Under rebuttal presumption, if a worker is found to be under the influence during their workplace accident, the BWC assumes that intoxication caused the accident. (Think of it as the opposite of “innocent until proven guilty.”) Because of this, the claim would be denied. This is why, if an employee tests positive for marijuana—even if it is prescribed by a doctor—their claim is likely to be denied.
Workers are allowed to rebut—or argue—that decision. However, the worker has to prove that intoxication did not cause their accident or injuries.
In cases like these, it’s often a good idea to speak to a qualified workers’ compensation attorney.
Reimbursement of Medical Marijuana
Finally, workers whose claims have been approved shouldn’t expect workers’ compensation to cover prescriptions of medical marijuana.
Although Ohio law doesn’t address this topic directly, the BWC already has rules in place for which medications are covered. Under these rules, the BWC only reimburses drugs that are approved by the U.S. Food and Drug Administration and that were dispensed from pharmacies. Because marijuana is still illegal at the federal level and is provided at dispensaries instead of pharmacies, the BWC will not reimburse any costs associated with medical marijuana.
Will Workers’ Comp Laws Ever Change?
These laws are obviously not great news for workers who need medical marijuana to care for themselves and improve their condition.
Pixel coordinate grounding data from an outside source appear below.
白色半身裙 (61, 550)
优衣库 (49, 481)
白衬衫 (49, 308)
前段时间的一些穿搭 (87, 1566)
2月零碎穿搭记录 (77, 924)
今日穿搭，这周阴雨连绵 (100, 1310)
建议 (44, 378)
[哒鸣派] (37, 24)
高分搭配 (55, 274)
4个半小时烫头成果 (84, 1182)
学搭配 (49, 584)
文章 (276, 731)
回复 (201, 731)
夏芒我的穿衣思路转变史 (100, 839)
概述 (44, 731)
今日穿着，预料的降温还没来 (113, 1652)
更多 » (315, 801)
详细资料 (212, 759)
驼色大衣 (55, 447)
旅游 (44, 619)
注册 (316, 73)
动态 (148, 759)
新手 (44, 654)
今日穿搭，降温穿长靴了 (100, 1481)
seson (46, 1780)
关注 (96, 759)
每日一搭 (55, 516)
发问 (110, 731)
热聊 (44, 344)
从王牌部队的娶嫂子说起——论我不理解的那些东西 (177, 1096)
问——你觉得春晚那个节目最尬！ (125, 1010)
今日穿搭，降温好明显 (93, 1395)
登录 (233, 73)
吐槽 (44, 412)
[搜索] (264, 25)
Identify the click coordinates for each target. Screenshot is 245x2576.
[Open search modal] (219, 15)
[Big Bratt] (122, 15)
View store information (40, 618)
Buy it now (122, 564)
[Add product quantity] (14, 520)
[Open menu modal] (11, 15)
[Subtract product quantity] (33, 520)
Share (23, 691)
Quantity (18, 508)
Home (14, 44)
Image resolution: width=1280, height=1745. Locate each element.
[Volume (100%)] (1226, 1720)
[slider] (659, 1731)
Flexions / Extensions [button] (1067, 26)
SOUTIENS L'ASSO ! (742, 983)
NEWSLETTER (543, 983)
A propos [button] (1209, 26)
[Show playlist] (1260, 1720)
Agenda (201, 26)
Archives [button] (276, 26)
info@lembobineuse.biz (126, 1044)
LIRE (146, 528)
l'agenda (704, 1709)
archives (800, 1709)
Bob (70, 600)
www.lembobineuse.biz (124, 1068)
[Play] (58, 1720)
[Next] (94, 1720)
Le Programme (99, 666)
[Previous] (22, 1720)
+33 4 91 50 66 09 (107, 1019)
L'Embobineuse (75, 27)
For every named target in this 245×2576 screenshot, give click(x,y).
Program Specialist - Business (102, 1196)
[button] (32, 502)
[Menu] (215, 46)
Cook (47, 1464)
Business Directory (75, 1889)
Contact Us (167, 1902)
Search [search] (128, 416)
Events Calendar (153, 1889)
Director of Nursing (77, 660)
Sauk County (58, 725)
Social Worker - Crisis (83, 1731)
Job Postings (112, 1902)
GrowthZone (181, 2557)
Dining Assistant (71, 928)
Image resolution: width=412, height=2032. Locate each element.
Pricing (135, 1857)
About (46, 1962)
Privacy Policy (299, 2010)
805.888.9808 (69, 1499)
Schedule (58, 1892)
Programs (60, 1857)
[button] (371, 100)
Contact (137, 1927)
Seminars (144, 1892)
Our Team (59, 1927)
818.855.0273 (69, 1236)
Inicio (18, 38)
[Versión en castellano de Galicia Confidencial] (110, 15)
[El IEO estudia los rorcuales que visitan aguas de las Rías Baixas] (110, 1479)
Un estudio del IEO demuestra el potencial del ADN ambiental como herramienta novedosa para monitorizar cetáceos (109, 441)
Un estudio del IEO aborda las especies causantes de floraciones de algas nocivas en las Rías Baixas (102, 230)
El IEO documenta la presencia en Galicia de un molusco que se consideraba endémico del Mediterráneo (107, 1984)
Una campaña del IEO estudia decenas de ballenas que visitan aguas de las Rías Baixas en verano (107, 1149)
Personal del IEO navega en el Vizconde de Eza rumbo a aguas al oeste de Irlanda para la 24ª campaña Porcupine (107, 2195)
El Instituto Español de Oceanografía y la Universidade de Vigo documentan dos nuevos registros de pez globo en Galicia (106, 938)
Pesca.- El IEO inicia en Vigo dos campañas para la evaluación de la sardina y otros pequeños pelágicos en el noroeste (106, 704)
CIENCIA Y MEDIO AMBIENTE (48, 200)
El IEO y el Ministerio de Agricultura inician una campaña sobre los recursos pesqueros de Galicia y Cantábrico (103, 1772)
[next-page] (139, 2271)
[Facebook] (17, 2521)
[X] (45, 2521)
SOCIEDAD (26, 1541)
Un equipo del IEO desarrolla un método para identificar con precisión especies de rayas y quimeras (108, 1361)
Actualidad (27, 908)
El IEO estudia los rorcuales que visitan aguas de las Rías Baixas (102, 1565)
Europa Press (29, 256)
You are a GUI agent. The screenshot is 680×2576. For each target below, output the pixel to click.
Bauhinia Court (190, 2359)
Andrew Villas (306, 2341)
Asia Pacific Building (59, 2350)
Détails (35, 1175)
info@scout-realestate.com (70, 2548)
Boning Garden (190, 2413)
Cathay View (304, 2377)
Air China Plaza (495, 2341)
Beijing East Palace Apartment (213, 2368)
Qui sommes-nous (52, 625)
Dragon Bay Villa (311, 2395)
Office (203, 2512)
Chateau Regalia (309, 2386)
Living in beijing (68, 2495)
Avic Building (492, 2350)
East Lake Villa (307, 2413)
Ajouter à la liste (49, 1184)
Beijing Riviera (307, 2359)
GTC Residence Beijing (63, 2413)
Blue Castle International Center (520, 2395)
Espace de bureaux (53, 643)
Still, we hope that the law will eventually catch up to protect workers.
After all, twenty percent of Ohio’s medical marijuana patients are 60 to 69 years old—at or nearing retirement age. That means the other 80 percent are of employment age: that’s a lot of workers potentially using medical marijuana!
In the meantime, workers who use medical marijuana should take care. Also, they may consider hiring a workers’ compensation lawyer in the event of a workplace accident.